Stated problem 1 — Summarize the mailing-list reply about IIS usage and PHP in two sentences.
Stated problem 2 — Extend the mailing-list reply about IIS and PHP past its last sentence.

Text shown —

[development] What's a critical issue

Bryan Ruby bryan at cmsreport.com
Fri Oct 19 20:33:34 UTC 2007


Khalid Baheyeldin wrote:
> I just can't keep myself from responding to this.
>
> First, Microsoft "bought" this statistics, by going to large domain name
> registrars and offering them incentives to park their domains on IIS to
> pump up the traffic. One of those is GoDaddy, and with the number of
> domains they park, you see the spike in there.
I agree that GoDaddy and other big players is part of the reason for the 
spike in IIS use (even Netcraft reported that as one of the potential 
reasons for IIS gains against Apache).  However, it's also important to 
realize that it's a lot easier to run PHP these days on IIS.  Zend 
Technologies over the past year has made significant inroads to pushing 
PHP onto other platforms beyond LAMP.  See: 
http://www.eweek.com/article2/0,1895,2193783,00.asp

    Zend and Microsoft built on a partnership the companies fostered
    over the last year, beginning with last year's ZendCon PHP
    conference. This year, Microsoft announced the release of the GoLive
    beta of an Internet Information Services add-on component, FastCGI.

Data shown —
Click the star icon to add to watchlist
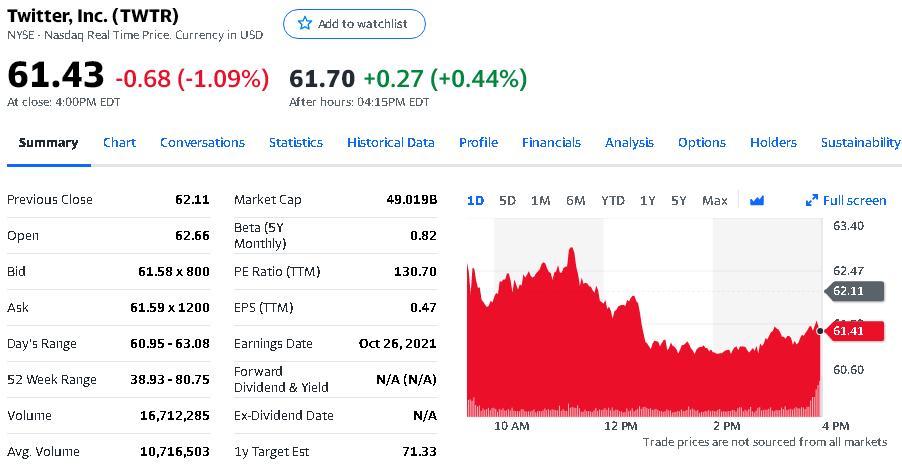 305,24
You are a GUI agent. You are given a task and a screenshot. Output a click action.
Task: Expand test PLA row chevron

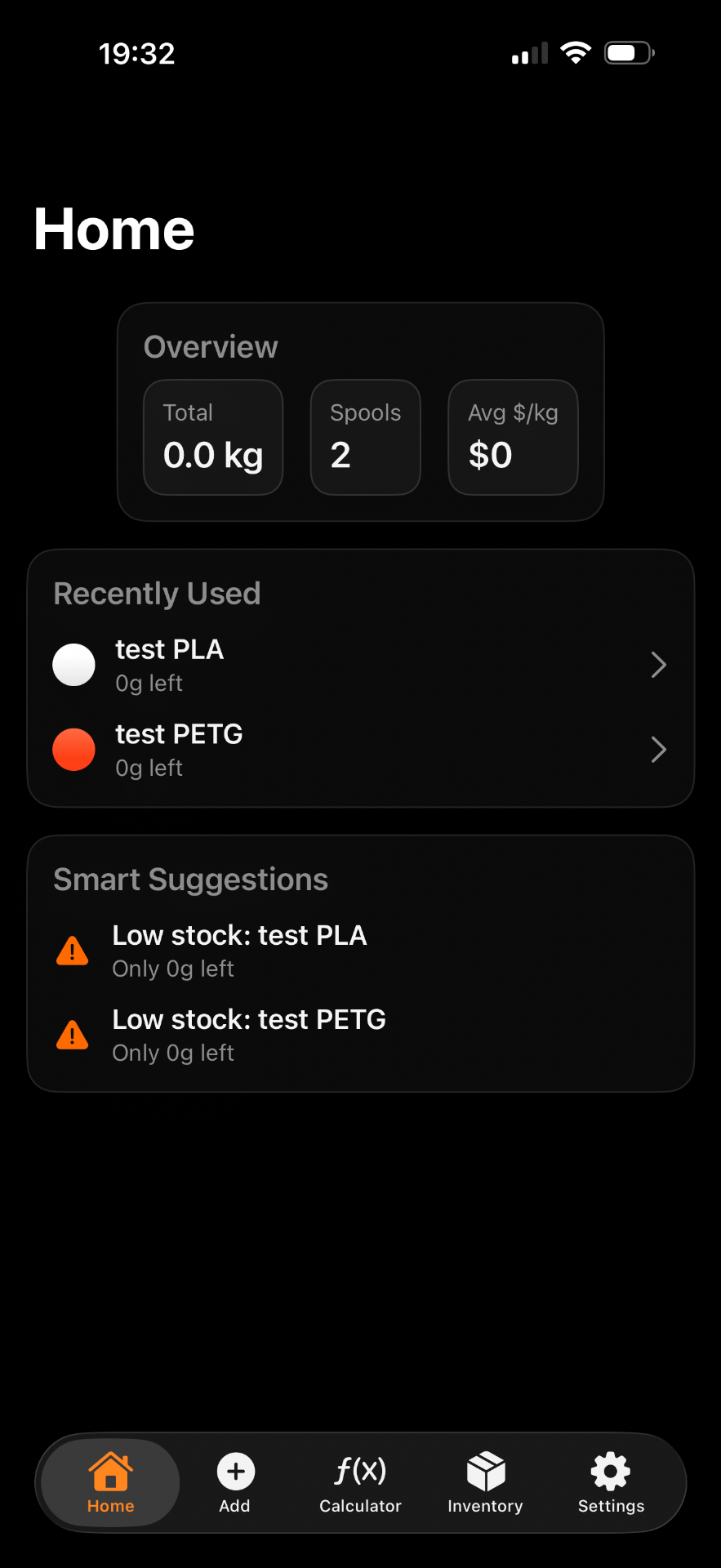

Exercise answer 1 — Bryan Ruby agrees with Khalid Baheyeldin that GoDaddy and other big players are part of the reason for the spike in IIS use, a reason Netcraft also reported as one potential cause of IIS gains against Apache. The reply adds that running PHP on IIS has become a lot easier because Zend Technologies has pushed PHP onto platforms beyond LAMP, citing an eWeek article on the Zend and Microsoft partnership and Microsoft's GoLive beta release of FastCGI, an Internet Information Services add-on component.

Exercise answer 2 —
    FastCGI serves as an interface between PHP and an IIS Web server
    delivering substantial reliability and performance benefits for PHP
    applications running on Windows. It is now available for free from
    Microsoft at http://www.iis.net/php.

These days, there really are not many differences to how a PHP 
application runs on either Apache or IIS.  I think the use of running 
PHP on IIS will only continue to increase and not decrease.  I spent the 
last five years running an in-house PHP CMS on IIS/Windows for an office 
Intranet server.  Recently we switched the Intranet over to Apache/Linux 
and except for a few minor changes in the scripts, the migration was 
easy.  The organization I work for has a pretty healthy mix of Windows, 
Linux, and Unix clients/servers and it's been my experience that all 
platforms have merit.  Drupal should be Drupal, no matter what platform 
or server it runs on.  JMHO.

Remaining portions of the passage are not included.